The Twitter API allows you to access Twitter through various endpoints. Which are essentially functions that let you read information off Twitter or post onto Twitter. Some of the most useful endpoints are the search and timeline endpoints, which respectively return the tweets from a certain query and return the tweets from a specified user. I will primarily be using the search endpoint, but the timeline endpoint is a handy alternative in case I just want to scrape replies to posts by news agencies. You can check out the other endpoints here.
Tweepy
Tweepy is library that allows you to access the Twitter API through Python. Using it is pretty straight forward and if you have any experience with Python you shouldn’t really run into any problems. You can use pip to install — ‘pip install tweepy’.

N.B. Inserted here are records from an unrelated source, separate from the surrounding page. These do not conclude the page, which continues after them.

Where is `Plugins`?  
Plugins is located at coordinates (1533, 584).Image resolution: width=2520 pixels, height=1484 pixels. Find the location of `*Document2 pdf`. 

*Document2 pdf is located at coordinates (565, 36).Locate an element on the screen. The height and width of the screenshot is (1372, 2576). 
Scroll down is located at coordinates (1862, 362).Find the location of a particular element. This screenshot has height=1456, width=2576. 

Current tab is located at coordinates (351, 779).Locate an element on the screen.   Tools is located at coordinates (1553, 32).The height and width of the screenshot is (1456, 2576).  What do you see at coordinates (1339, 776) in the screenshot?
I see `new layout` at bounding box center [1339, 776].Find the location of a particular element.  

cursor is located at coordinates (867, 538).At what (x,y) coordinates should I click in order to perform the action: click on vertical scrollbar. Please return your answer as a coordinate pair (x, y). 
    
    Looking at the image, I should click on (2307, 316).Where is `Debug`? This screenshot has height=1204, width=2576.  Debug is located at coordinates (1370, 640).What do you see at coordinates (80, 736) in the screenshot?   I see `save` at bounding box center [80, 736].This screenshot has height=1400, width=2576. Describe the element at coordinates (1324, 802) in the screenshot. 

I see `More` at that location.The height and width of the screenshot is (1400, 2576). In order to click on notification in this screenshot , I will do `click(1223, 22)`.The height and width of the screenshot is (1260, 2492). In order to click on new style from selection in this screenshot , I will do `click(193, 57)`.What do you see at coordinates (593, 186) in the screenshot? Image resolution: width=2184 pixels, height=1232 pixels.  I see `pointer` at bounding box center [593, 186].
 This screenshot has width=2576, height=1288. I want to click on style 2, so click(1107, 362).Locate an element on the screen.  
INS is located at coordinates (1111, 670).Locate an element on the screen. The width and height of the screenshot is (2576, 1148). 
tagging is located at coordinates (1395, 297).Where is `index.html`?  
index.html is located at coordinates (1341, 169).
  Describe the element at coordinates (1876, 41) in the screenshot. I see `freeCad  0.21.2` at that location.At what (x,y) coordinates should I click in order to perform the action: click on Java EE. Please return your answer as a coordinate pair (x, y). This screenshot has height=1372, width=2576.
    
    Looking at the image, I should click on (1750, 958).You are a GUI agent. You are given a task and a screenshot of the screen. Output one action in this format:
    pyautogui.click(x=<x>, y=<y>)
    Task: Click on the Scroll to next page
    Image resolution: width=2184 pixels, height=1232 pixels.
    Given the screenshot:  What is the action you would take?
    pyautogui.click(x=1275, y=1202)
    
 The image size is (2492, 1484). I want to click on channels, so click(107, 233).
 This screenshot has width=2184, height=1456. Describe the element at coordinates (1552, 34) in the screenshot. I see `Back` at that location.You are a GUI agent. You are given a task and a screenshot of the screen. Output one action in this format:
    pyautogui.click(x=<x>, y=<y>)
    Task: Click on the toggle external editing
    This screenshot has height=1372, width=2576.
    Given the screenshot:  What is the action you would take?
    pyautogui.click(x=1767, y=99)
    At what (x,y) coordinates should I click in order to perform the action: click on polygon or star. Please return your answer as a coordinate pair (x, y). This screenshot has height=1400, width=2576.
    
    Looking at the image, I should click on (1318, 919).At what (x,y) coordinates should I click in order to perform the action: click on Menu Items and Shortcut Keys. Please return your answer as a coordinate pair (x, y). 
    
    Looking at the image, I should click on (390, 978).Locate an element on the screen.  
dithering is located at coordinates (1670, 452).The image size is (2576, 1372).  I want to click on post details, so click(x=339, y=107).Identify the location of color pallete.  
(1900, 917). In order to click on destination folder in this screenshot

That’s about it - its pretty straight forward to scrape tweets from Twitter using the API. That being said, I actually can’t scrape any tweets currently since I only have standard access. Twitter offers 3 levels of access (standard, elevated, and academic researcher) and in order to use the exhaustive search endpoint, you need the academic research level of access. Additionally, the standard access level only allows each Twitter App to pull at most 500,000 tweets per month at a rate of 300 requests per 15 minutes. This means that it will take me 41 hours to scrape 500,000 tweets, which won’t be enough for all of my models. Luckily, you can apply for the higher access levels, so hopefully by the time I post my next update, I’ll have the academic research access.